Your instructions> How many lines of the data contain the string "header"? Write the number and nothing more.

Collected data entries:
-=-=-
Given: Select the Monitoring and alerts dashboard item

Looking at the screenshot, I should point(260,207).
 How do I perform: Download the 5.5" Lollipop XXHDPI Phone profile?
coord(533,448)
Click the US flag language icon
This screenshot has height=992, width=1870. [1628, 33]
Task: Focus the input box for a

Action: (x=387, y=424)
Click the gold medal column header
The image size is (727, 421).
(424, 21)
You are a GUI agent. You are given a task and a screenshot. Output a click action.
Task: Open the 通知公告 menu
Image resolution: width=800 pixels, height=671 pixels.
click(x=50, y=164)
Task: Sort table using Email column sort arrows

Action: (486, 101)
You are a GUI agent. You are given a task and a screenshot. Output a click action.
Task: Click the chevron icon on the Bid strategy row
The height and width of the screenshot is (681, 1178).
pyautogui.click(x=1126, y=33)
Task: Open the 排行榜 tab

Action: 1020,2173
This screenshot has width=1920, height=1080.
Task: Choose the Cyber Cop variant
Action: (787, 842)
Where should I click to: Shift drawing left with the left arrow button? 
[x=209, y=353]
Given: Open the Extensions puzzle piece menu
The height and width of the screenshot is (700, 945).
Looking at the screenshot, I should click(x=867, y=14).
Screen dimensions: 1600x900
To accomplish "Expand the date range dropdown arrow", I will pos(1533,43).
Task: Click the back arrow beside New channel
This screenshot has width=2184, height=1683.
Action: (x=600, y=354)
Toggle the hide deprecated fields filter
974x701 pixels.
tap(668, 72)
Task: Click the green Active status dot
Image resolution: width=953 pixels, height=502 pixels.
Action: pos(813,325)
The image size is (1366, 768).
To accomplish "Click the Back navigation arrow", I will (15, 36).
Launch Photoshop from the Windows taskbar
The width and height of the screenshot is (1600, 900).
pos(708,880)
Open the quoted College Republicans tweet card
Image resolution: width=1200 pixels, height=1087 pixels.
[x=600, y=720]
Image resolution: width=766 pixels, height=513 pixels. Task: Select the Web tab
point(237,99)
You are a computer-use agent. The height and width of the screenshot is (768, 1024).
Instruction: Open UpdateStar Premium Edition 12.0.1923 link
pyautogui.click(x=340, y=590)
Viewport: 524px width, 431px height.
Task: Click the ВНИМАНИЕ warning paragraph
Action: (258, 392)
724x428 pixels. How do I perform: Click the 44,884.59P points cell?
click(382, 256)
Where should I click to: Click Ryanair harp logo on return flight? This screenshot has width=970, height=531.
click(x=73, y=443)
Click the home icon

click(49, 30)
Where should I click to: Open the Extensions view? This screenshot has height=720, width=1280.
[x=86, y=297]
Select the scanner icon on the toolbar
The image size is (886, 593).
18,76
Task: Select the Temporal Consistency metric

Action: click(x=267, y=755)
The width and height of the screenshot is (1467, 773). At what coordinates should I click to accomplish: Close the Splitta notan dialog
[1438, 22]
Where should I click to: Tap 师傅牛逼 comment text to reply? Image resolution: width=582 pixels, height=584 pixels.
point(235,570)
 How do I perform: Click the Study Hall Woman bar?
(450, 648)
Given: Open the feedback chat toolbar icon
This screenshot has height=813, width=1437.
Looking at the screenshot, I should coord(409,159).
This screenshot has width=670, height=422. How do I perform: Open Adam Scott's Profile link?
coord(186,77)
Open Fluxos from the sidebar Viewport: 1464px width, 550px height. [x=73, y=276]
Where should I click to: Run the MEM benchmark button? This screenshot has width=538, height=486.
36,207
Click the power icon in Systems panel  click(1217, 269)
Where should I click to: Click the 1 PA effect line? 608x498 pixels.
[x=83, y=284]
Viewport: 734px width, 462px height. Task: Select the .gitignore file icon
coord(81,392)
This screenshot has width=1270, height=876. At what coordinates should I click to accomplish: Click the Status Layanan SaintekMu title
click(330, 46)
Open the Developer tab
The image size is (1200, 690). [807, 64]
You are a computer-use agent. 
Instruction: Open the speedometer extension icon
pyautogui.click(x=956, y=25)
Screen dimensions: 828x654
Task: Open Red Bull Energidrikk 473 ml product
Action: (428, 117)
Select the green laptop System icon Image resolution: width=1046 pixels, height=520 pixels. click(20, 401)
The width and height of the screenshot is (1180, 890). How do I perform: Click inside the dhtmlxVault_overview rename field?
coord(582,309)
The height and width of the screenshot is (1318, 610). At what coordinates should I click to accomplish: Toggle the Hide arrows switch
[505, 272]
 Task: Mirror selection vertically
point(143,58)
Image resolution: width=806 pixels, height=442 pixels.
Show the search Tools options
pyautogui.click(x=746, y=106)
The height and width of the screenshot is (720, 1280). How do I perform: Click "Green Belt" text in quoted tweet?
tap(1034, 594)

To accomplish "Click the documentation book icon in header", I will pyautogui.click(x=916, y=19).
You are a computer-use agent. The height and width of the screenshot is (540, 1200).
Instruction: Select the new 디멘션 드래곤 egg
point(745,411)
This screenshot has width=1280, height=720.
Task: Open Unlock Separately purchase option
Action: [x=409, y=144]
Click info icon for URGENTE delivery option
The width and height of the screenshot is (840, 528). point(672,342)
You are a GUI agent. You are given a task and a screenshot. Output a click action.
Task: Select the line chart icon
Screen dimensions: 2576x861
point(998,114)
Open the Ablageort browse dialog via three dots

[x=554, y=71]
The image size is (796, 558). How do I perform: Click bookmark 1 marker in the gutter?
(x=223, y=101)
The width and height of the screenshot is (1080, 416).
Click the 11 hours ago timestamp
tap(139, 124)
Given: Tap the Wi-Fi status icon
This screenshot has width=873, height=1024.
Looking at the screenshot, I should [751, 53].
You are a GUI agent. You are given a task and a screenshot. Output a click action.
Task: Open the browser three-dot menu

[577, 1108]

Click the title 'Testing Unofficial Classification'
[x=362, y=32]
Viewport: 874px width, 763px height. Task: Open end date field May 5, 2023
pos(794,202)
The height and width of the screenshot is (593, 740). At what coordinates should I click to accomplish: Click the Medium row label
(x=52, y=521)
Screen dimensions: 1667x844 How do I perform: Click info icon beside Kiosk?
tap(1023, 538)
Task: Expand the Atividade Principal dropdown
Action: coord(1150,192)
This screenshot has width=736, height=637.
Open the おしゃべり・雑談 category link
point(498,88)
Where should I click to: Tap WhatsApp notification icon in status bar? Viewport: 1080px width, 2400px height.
-=-=-
Task response> 2